The unsupervised 3D object detection is to accurately detect objects in unstructured environments with no explicit supervisory signals. This task, given sparse LiDAR point clouds, often results in compromised performance for detecting distant or small objects due to the inherent sparsity and limited spatial resolution. In this paper, we are among the early attempts to integrate LiDAR data with 2D images for unsupervised 3D detection and introduce a new method, dubbed LiDAR-2D Self-paced Learning (LiSe). We argue that RGB images serve as a valuable complement to LiDAR data, offering precise 2D localization cues, particularly when scarce LiDAR points are available for certain objects. Considering the unique characteristics of both modalities, our framework devises a self-paced learning pipeline that incorporates adaptive sampling and weak model aggregation strategies. The adaptive sampling strategy dynamically tunes the distribution of pseudo labels during training, countering the tendency of models to overfit easily detected samples, such as nearby and large-sized objects. By doing so, it ensures a balanced learning trajectory across varying object scales and distances. The weak model aggregation component consolidates the strengths of models trained under different pseudo label distributions, culminating in a robust and powerful final model. Experimental evaluations validate the efficacy of our proposed LiSe method, manifesting significant improvements of +7.1% AP$_{BEV}$ and +3.4% AP$_{3D}$ on nuScenes, and +8.3% AP$_{BEV}$ and +7.4% AP$_{3D}$ on Lyft compared to existing techniques.

Figures (5)

• Figure 1: We show typical limitations of LiDAR-based methods for unsupervised 3D object detection. Compared with the prevailing LiDAR-based method, i.e., MODEST you2022learning generally misses objects in the distance and small objects (left), our proposed method LiSe successfully recalls such objects (right). Best viewed in color: the green boxes are ground truth labels and the red boxes are predictions.
• Figure 2: Illustration of the pseudo label generation process in LiSe, which distinctively harnesses information density from 2D scenes to complement LiDAR data. Our approach involves a generation method tailored for each modality to obtain LiDAR-based and image-based 3D boxes. In the LiDAR branch, an off-the-shelf multi-traversal based method generates pseudo labels, primarily covering near-range objects. Concurrently, the image branch uses a pretrained open-vocabulary 2D detector and Segment-Anything-Model to generate 2D contours from images, which are then mapped into 3D space. Following this, a distance-aware 3D boxes integration process fuses boxes from both LiDAR and image modalities. Notably, image-based boxes at longer ranges (e.g., > 10m) are merged with LiDAR-based 3D boxes. This integration addresses the limitations of LiDAR-based method in detecting long-range and small objects. The resulting pseudo labels are proficient in originally challenging samples (e.g., distant and small objects) for LiDAR-based methods, laying a solid foundation for enhancing detection model performance on these challenging cases.

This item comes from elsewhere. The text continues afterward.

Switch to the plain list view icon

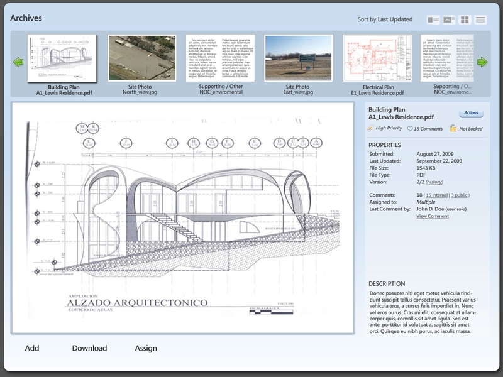[x=480, y=20]
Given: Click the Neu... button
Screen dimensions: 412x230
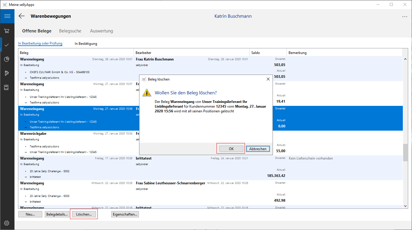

• Figure 3: Illustration of the self-paced learning process in LiSe. Initial distribution of objects and inference distribution after training are first calculated with the distance volume-based metric. Adaptive sampling strategy thus updates sampling rates for different objects based on changes in two distributions. We further consider weak model aggregation to combine newly trained model with previously aggregated model to obtain a stronger, more robust model for current round. Finally, we iteratively update distribution of pseudo labels and model weight for $T$ rounds to obtain the final model.
• Figure 4: Statistical analysis of performance of different models. (a) Visualization comparison of the performances of various methods. This comparison shows superiority of LiSe over purely LiDAR-based methods. (b) Visualization of performance changes throughout the training process. The trend shows combination of adaptive sampling strategy with weak model aggregation ensures a stable and effective training process.
• Figure 5: Visualization comparison between MODEST you2022learning, OYSTER zhang2023towards, LiSe (ours), and ground truth boxes. The overall results indicate LiSe is superior in detecting distant and small objects. Green boxes represent ground truth labels, red boxes indicate predictions and blue circles highlight differences in predictions.